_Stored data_
◇ ◇ ◇ ◇
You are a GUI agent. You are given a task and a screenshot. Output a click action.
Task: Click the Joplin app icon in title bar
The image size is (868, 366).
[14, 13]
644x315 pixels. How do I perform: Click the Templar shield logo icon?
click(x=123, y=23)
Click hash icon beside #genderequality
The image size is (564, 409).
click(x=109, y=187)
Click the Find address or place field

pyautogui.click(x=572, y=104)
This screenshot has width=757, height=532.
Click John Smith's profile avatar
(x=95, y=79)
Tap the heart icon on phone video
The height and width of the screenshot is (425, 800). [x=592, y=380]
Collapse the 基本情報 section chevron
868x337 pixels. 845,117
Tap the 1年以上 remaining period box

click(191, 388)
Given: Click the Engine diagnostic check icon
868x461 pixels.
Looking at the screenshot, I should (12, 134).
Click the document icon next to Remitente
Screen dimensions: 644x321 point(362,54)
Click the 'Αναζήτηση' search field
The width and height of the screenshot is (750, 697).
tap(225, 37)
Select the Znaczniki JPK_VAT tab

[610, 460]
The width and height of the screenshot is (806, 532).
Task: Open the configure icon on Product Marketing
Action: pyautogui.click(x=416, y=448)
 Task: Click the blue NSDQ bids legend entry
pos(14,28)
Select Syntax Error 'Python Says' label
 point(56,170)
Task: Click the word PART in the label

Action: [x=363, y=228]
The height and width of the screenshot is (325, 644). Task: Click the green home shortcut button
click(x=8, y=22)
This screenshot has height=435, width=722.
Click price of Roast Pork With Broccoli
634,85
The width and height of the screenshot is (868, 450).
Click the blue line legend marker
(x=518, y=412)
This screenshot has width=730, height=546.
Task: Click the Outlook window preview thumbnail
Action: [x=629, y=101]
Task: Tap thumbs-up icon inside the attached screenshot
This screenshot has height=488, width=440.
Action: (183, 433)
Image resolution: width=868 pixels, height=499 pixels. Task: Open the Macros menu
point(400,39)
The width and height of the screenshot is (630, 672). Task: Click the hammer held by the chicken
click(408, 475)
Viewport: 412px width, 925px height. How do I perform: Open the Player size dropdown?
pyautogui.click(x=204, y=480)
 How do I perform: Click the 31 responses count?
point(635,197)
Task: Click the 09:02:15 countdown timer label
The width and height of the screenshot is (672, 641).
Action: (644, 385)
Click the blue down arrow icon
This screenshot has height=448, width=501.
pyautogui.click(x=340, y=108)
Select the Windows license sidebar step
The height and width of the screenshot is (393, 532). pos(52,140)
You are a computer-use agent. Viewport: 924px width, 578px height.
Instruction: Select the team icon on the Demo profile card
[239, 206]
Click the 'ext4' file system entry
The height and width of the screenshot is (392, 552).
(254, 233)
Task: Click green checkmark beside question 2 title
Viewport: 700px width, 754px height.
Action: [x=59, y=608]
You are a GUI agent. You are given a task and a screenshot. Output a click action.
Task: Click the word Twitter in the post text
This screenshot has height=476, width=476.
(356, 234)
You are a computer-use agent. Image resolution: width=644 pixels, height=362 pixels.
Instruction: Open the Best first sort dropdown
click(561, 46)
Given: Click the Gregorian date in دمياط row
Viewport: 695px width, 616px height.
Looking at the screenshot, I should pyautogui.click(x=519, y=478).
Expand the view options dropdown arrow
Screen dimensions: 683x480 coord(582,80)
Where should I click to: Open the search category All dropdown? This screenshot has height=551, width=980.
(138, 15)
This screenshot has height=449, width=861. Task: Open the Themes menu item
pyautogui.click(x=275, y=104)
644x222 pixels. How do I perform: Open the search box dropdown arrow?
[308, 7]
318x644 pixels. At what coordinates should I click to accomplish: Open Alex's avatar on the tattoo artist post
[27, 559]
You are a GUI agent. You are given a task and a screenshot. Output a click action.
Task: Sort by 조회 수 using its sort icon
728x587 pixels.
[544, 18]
◇ ◇ ◇ ◇
_TASK TO CARRY OUT_
Reply with nothing but the number of lines in the entries that include "title".

_SOLUTION TO THIS PROBLEM_
2